NOTES TO CONDENSED CONSOLIDATED FINANCIAL STATEMENTS (UNAUDITED)

Note 1 — Basis of Presentation

Kirkland’s, Inc. (the “Company”) is a specialty retailer of home décor and gifts with 317 stores in 35 states as of May 4, 2013. The condensed consolidated financial statements of the Company include the accounts of Kirkland’s, Inc. and its wholly-owned subsidiaries, Kirkland’s Stores, Inc., Kirkland’s DC, Inc., Kirkland’s Texas, LLC, and Kirklands.com, LLC. Significant intercompany accounts and transactions have been eliminated.

The accompanying unaudited condensed consolidated financial statements have been prepared in accordance with accounting principles generally accepted in the United States for interim financial information and with instructions to Form 10-Q and Article 10 of Regulation S-X. Accordingly, they do not include all of the information and notes required for complete financial statements. In the opinion of management, all adjustments, including normal recurring accruals, considered necessary for a fair presentation have been included. These financial statements should be read in conjunction with the audited financial statements included in the Company’s Annual Report on Form 10-K filed with the Securities and Exchange Commission on April 18, 2013.

It should be understood that accounting measurements at interim dates inherently involve greater reliance on estimates than those at fiscal year-end. In addition, because of seasonality factors, the results of the Company’s operations for the 13-week period ended May 4, 2013 are not indicative of the results to be expected for any other interim period or for the entire fiscal year.

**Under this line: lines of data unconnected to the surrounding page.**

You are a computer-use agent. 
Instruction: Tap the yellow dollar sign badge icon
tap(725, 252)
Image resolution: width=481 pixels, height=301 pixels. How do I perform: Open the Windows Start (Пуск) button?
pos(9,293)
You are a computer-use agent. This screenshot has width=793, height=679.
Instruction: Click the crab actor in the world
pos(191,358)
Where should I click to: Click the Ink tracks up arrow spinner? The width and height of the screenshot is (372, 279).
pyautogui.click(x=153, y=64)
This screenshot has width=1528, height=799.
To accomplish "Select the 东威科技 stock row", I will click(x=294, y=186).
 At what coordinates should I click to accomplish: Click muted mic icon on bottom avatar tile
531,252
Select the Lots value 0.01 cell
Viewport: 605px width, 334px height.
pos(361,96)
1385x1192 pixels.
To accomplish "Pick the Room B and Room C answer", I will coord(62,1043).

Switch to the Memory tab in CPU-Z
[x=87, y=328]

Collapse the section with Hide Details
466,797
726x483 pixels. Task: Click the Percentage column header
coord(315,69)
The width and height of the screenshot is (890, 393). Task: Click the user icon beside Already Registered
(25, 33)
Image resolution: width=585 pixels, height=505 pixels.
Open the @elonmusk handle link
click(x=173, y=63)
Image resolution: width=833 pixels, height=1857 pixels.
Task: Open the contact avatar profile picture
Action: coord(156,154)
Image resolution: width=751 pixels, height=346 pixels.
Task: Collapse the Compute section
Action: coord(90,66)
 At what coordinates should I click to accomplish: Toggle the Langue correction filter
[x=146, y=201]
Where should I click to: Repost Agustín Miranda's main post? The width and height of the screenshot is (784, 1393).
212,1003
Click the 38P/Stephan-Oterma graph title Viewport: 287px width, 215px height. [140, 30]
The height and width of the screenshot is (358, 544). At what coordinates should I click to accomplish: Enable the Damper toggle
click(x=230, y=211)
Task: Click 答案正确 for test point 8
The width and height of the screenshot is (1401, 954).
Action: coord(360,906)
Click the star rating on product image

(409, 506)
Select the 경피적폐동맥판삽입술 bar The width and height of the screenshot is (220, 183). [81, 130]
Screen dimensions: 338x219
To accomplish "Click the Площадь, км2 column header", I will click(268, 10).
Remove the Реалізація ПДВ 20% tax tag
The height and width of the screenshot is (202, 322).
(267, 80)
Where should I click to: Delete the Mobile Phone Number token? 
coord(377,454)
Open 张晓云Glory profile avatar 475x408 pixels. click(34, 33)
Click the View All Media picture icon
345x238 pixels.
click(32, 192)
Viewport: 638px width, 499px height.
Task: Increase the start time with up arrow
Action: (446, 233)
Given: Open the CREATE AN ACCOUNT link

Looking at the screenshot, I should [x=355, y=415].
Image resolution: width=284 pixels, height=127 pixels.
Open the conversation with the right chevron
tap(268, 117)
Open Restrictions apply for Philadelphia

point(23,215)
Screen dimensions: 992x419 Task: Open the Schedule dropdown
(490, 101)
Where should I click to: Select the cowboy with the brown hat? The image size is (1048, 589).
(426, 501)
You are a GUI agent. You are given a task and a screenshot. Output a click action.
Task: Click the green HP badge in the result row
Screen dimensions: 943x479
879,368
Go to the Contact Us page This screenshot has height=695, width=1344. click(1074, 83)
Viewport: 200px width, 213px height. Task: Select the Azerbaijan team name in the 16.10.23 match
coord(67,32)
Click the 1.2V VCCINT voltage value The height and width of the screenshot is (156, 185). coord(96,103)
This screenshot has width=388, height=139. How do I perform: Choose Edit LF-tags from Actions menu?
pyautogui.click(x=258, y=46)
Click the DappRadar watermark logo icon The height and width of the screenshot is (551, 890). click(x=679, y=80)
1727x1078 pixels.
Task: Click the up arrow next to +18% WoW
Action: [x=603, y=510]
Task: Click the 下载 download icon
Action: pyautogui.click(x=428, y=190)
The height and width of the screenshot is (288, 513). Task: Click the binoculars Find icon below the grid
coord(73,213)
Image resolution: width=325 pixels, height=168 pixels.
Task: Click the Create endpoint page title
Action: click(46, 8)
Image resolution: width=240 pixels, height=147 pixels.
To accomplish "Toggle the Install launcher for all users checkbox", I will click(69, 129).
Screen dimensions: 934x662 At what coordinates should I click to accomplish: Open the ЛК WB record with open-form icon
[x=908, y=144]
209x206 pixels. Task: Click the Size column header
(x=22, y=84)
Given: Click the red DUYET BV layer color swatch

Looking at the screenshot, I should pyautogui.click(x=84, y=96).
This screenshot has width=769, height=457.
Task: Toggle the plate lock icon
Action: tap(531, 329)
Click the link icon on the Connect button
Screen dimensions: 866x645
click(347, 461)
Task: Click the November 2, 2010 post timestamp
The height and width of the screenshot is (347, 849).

The Company’s fiscal year ends on the Saturday closest to January 31, resulting in years of either 52 or 53 weeks. All references to a fiscal year refer to the fiscal year ending on the Saturday closest to January 31 of the following year.

The preparation of the condensed consolidated financial statements in conformity with accounting principles generally accepted in the United States requires management to make estimates and assumptions that affect the amounts reported in the condensed consolidated financial statements and accompanying notes. Actual results could differ from the estimates and assumptions used.

Changes in estimates are recognized in the period when new information becomes available to management. Areas where the nature of the estimate makes it reasonably possible that actual results could materially differ from amounts estimated include, but are not limited to impairment assessments on long-lived assets, asset retirement obligations, inventory reserves, self-insurance reserves, income tax liabilities, stock-based compensation, employee bonus accruals, gift card breakage, customer loyalty program accruals and contingent liabilities.

Note 2 — Income Taxes

An estimate of the annual effective tax rate is used at each interim period based on the facts and circumstances available at that time, while the actual effective tax rate is calculated at year-end. For the 13-week period ended May 4, 2013, the Company recorded an income tax expense of 37.3% of pre-tax income. In the prior year period, the Company recorded income tax expense of 38.4% of pre-tax income.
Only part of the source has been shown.